Intervention de Fabienne Keller

Commission des finances, du contrôle budgétaire et des comptes économiques de la nation — Réunion du 10 mai 2006 : 2ème réunion
Union européenne — Droit communautaire de l'environnement - communication

Photo de Fabienne KellerFabienne Keller, rapporteur spécial :

Au cours d'une seconde séance tenue dans l'après-midi, Mme Fabienne Keller, rapporteur spécial, a présenté les conclusions de son contrôle effectué en application de l'article 57 de la LOLF portant sur les enjeux budgétaires liés au droit communautaire de l'environnement.

Après avoir exposé sa démarche et les auditions qu'elle avaient menées, elle a rappelé que ce contrôle trouvait son origine dans l'examen des crédits de l'écologie et du développement durable figurant dans le projet de loi de finances pour 2006, qui faisaient apparaître des provisions pour frais de contentieux liés à l'application du droit communautaire, à hauteur de 909.331 euros.

Procédant à l'aide d'une vidéo-projection, elle a indiqué qu'environ 85 % du droit de l'environnement français avait une origine communautaire, ce qui avait un impact important sur le budget de l'écologie. Elle a souligné que la mise en oeuvre de Natura 2000 mobilisait ainsi, en 2006, 40 millions d'euros en autorisations d'engagement et 25,4 millions d'euros en crédits de paiement, tandis que dans le domaine de la politique de l'eau, la mise en place des directives communautaires représentait près de 40 % des moyens d'engagement des agences de l'eau sur la période 2003-2006, soit près de 3,2 milliards d'euros.

a indiqué que les sanctions pécuniaires liées à la non-application du droit communautaire de l'environnement représentaient une « épée de Damoclès » budgétaire pour la France.
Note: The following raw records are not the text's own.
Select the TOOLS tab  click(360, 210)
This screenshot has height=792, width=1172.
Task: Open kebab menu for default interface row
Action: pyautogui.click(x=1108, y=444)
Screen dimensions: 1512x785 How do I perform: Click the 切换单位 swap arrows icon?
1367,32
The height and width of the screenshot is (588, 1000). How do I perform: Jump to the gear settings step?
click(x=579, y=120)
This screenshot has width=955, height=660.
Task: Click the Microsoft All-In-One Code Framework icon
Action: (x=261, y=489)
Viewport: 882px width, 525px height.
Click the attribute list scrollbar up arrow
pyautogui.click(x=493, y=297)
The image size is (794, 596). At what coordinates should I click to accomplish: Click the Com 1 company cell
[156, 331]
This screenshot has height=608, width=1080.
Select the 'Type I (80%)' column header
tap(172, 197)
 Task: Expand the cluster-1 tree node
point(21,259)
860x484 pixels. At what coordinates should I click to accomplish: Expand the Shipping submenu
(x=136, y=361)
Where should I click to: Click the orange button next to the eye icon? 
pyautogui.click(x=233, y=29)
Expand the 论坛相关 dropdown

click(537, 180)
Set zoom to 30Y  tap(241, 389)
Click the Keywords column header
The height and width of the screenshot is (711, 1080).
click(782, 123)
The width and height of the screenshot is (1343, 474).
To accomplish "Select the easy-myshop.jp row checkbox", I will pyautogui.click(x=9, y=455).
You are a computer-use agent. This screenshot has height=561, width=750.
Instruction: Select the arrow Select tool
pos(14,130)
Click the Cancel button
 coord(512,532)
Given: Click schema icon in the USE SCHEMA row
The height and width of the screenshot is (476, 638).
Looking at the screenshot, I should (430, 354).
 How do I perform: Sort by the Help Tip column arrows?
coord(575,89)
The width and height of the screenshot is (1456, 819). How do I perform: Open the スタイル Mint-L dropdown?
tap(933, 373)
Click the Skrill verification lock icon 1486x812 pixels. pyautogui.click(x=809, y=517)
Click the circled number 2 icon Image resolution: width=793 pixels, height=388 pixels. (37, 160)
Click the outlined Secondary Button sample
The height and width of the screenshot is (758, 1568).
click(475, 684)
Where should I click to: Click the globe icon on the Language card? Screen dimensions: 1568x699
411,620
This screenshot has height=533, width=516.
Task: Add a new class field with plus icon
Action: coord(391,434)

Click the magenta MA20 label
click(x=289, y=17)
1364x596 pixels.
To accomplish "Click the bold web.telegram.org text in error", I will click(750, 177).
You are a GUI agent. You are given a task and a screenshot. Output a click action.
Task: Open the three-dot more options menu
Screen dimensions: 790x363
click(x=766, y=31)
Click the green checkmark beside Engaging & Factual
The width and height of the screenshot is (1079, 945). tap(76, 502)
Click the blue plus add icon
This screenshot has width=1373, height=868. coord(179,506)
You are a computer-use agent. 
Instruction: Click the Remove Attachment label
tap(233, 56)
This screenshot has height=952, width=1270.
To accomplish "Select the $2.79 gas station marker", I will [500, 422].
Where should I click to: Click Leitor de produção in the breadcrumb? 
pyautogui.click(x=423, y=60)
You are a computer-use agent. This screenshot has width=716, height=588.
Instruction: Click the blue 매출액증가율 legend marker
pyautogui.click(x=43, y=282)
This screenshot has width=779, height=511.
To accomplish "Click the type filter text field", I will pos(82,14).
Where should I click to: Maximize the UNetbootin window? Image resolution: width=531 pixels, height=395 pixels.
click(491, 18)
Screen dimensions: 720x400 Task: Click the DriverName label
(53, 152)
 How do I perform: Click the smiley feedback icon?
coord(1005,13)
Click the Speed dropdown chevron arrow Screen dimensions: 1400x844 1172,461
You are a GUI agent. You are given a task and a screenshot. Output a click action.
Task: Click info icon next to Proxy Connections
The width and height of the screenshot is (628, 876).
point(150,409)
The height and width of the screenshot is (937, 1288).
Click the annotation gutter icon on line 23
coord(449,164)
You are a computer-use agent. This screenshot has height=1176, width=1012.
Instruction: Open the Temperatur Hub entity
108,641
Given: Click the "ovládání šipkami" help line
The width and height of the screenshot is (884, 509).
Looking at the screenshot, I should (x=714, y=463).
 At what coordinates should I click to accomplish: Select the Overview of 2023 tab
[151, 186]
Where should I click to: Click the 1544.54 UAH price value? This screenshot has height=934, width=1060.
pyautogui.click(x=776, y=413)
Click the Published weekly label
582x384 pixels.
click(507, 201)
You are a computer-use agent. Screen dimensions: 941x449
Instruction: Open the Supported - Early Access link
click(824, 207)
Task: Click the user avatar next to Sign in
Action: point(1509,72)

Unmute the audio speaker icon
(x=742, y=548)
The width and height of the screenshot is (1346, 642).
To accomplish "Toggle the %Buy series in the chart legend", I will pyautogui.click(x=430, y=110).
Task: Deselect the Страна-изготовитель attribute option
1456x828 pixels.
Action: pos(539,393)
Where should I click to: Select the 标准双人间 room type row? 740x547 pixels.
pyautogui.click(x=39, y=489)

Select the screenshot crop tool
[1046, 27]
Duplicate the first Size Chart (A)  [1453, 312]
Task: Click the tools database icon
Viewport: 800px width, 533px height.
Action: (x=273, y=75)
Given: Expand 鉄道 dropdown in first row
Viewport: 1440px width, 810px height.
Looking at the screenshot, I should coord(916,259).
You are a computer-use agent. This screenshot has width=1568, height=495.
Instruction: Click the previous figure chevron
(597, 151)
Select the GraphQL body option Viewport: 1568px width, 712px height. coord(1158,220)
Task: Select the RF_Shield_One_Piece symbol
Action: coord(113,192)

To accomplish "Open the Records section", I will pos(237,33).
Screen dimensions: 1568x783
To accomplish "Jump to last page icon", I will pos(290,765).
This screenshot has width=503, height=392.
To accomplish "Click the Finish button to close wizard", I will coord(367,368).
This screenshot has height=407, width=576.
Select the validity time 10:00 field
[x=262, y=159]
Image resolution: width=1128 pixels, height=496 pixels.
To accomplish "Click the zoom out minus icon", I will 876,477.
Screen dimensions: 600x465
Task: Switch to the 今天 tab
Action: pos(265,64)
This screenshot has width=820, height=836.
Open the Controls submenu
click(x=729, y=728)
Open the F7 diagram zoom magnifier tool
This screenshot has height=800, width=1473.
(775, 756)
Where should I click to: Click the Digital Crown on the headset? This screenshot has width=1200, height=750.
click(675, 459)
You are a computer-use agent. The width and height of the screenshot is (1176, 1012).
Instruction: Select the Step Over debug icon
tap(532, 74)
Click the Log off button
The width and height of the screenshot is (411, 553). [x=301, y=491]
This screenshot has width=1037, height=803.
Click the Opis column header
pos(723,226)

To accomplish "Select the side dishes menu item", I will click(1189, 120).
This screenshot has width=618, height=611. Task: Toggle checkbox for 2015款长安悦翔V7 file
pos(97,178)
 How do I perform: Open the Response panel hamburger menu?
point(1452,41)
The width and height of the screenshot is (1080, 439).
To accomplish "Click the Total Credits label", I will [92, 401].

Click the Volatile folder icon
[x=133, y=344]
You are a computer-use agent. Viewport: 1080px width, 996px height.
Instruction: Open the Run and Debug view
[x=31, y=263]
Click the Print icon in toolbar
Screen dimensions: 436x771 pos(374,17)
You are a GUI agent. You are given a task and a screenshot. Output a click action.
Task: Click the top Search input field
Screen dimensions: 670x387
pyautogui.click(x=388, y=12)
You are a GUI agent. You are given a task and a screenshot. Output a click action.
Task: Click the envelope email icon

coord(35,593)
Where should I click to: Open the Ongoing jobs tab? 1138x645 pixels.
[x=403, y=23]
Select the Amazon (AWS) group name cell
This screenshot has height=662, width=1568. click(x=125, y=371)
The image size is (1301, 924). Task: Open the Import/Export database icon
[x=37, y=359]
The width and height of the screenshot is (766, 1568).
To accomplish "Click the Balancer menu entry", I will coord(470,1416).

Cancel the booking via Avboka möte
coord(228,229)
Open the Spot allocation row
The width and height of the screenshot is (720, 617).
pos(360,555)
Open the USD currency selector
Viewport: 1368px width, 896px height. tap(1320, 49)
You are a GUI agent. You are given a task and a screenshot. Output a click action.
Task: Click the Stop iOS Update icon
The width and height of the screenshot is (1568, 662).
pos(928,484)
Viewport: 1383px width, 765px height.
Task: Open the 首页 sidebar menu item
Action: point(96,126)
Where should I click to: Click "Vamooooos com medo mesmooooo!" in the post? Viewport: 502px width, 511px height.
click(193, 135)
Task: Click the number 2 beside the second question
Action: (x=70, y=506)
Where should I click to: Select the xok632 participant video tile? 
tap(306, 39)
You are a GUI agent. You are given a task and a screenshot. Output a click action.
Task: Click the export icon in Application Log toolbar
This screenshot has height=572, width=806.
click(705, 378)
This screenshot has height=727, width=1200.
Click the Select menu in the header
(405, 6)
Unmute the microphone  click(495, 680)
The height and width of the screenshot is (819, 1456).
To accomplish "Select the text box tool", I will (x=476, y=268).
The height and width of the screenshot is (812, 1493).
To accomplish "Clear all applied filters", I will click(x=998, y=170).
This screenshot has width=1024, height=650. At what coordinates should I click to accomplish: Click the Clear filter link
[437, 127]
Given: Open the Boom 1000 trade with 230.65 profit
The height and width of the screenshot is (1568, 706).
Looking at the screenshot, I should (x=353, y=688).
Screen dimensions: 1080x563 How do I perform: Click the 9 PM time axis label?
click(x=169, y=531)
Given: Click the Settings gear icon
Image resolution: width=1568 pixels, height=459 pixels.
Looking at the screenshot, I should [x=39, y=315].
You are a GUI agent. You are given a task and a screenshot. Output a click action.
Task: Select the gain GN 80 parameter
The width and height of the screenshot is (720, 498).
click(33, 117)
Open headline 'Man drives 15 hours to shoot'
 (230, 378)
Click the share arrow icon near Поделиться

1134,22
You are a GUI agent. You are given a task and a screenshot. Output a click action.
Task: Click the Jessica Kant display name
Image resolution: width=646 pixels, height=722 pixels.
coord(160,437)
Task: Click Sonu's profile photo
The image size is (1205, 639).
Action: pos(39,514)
En effet, elle a rappelé que l'article 226 du traité instituant la Communauté européenne prévoyait les solutions à la disposition de la Commission européenne en cas de manquements des Etats membres à leurs obligations communautaires. Elle a précisé que l'article 228 du même traité fixait la procédure en cas de non-exécution des arrêts de la Cour de justice des communautés européennes, celle-ci pouvant alors infliger à l'Etat membre le paiement d'une somme forfaitaire ou d'une astreinte. Elle a observé que la Grèce fut ainsi condamnée à des sanctions pécuniaires en 2000, l'Espagne en 2003, puis la France en 2005 et en 2006.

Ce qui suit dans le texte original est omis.